*YOUR OBJECTIVE*.
In the lab description, the metabolism of which two molecules is the Michel lab's particular focus?
[PASSAGE SHOWN — start]
The Michel lab uses biochemical and cell biological approaches to explore signal transduction pathways in the cells and tissues of the cardiovascular system, with a particular focus on the metabolism of nitric oxide (NO) and hydrogen peroxide (H2O2) in endothelial cells and cardiac myocytes. We study these pathways in cultured cells, in informative mouse models, and in human disease states.
Nitric oxide has been studied for many years as the active compound formed from drugs such as nitroglycerin. The endothelial isoform of nitric oxide synthase (eNOS) is a key signaling enzyme that is activated by a variety of cell surface receptors and is involved in the control of vascular smooth muscle relaxation, cardiac myocyte function, and platelet aggregation.
[PASSAGE SHOWN — finish]
[RECORDS PROVIDED — start]
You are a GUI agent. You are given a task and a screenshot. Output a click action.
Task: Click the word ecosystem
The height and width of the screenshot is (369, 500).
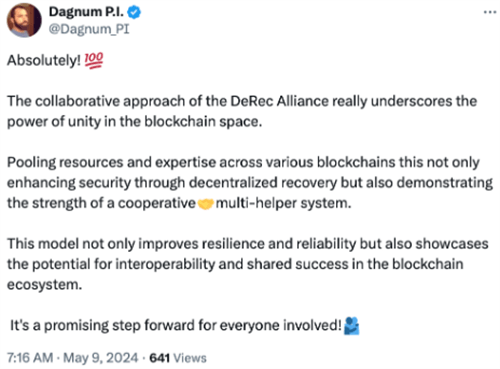pyautogui.click(x=44, y=285)
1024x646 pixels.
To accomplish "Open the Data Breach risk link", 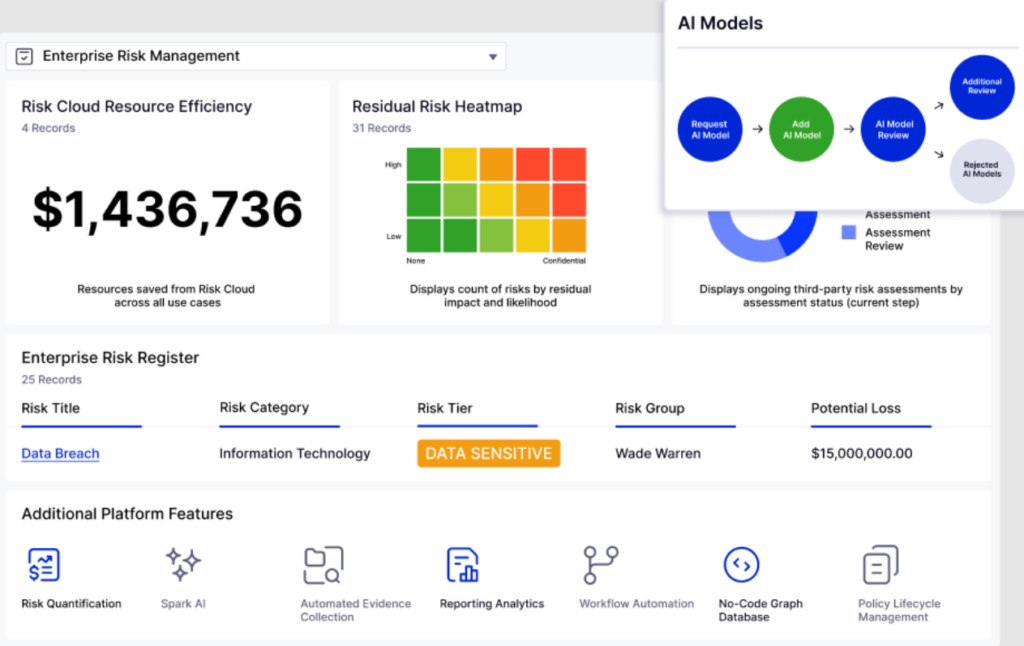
[RECORDS PROVIDED — finish]
*SOLUTION FOR THIS TASK*.
Nitric oxide (NO) and hydrogen peroxide (H2O2).